Genomic Next-Token Predictors are In-Context Learners
Nathan Breslow, Aayush Mishra, Mahler Revsine, Michael C. Schatz, Anqi Liu, Daniel Khashabi
TL;DR
The paper addresses whether in-context learning (ICL) can emerge in non-linguistic domains by testing a genomic next-nucleotide predictor (Evo2) against linguistic baselines using a cross-domain bitstring induction framework. It introduces a controlled setup where symbolic transformations are rendered in both genomic (A/C/G/T) and linguistic forms, and evaluates exact-match accuracy as the number of demonstrations grows, formalizing metrics with Monte Carlo sampling and a mode baseline. Results show that both Evo2 and Qwen3 exhibit log-linear improvements in accuracy with increasing demonstrations, with Evo2 achieving strong, and often superior, ICL performance at comparable scales compared to language models. These findings support a modality-agnostic view of ICL arising from large-scale predictive compression over rich sequence data and motivate broader cross-domain investigations into the mechanisms and scope of emergent meta-learning.
Abstract
In-context learning (ICL) -- the capacity of a model to infer and apply abstract patterns from examples provided within its input -- has been extensively studied in large language models trained for next-token prediction on human text. In fact, prior work often attributes this emergent behavior to distinctive statistical properties in human language. This raises a fundamental question: can ICL arise organically in other sequence domains purely through large-scale predictive training? To explore this, we turn to genomic sequences, an alternative symbolic domain rich in statistical structure.
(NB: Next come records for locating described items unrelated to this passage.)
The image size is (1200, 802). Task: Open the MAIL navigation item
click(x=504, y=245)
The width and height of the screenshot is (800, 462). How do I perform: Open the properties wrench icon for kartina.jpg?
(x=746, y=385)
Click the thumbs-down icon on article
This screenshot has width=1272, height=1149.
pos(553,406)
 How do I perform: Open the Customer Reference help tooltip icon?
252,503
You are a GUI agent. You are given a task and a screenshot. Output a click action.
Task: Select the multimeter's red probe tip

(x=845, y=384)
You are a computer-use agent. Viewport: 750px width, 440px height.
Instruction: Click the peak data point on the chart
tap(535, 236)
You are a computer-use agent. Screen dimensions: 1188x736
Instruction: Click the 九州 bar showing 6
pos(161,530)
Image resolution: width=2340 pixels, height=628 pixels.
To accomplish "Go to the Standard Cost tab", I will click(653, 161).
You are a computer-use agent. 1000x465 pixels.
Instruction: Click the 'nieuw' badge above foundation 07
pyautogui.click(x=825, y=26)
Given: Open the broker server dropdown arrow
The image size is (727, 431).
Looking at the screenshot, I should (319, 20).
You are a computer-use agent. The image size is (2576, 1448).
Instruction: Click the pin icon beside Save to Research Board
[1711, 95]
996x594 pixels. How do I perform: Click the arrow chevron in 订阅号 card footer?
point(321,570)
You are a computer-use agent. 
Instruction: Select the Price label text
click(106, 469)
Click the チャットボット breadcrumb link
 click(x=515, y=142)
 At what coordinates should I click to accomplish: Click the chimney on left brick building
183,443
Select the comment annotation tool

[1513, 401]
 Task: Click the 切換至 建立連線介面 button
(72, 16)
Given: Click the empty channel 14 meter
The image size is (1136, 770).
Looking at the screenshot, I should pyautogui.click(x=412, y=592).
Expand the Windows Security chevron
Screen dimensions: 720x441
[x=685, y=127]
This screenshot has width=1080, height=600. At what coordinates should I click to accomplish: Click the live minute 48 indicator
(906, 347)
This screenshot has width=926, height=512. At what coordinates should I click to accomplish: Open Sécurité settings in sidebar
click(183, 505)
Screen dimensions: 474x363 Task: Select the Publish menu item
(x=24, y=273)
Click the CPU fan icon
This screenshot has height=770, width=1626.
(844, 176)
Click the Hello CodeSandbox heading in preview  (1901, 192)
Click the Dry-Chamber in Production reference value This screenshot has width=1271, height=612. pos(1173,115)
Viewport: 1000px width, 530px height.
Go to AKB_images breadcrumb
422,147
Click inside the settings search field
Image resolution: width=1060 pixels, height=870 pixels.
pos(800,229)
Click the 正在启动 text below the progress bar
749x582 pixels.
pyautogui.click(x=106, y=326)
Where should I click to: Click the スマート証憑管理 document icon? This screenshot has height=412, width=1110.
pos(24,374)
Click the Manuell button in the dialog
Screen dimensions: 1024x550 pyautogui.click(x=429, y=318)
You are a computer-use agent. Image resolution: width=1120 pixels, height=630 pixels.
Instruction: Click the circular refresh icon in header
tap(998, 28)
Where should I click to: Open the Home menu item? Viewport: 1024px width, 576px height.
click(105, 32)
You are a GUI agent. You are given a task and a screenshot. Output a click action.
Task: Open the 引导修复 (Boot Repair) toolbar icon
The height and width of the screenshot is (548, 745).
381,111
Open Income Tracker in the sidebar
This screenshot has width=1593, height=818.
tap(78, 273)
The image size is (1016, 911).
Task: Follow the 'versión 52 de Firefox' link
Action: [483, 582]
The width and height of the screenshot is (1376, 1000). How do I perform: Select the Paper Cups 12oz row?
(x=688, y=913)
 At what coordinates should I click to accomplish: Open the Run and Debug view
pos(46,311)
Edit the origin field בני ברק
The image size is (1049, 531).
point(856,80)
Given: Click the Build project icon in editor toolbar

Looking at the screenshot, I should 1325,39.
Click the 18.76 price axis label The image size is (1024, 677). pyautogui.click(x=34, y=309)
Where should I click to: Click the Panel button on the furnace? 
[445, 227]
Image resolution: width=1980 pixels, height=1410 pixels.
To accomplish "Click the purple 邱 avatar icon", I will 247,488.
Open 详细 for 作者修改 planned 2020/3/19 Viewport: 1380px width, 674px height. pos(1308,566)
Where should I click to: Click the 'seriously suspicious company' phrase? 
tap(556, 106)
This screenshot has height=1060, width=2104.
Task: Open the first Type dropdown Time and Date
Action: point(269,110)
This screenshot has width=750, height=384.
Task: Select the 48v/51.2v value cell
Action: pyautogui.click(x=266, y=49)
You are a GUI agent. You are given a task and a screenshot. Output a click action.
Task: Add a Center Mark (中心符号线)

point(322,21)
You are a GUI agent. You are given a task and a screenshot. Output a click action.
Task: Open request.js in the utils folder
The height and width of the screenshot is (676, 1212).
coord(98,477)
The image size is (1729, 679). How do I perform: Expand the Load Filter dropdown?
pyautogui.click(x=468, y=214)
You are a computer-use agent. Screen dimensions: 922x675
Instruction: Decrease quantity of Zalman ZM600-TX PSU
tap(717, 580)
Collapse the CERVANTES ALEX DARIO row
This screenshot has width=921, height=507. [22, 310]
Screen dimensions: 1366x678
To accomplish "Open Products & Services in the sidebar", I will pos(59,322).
Specifically, we study the Evo2 genomic model, trained predominantly on next-nucleotide (A/T/C/G) prediction, at a scale comparable to mid-sized LLMs. We develop a controlled experimental framework comprising symbolic reasoning tasks instantiated in both linguistic and genomic forms, enabling direct comparison of ICL across genomic and linguistic models. Our results show that genomic models, like their linguistic counterparts, exhibit log-linear gains in pattern induction as the number of in-context demonstrations increases. To the best of our knowledge, this is the first evidence of organically emergent ICL in genomic sequences, supporting the hypothesis that ICL arises as a consequence of large-scale predictive modeling over rich data. These findings extend emergent meta-learning beyond language, pointing toward a unified, modality-agnostic view of in-context learning.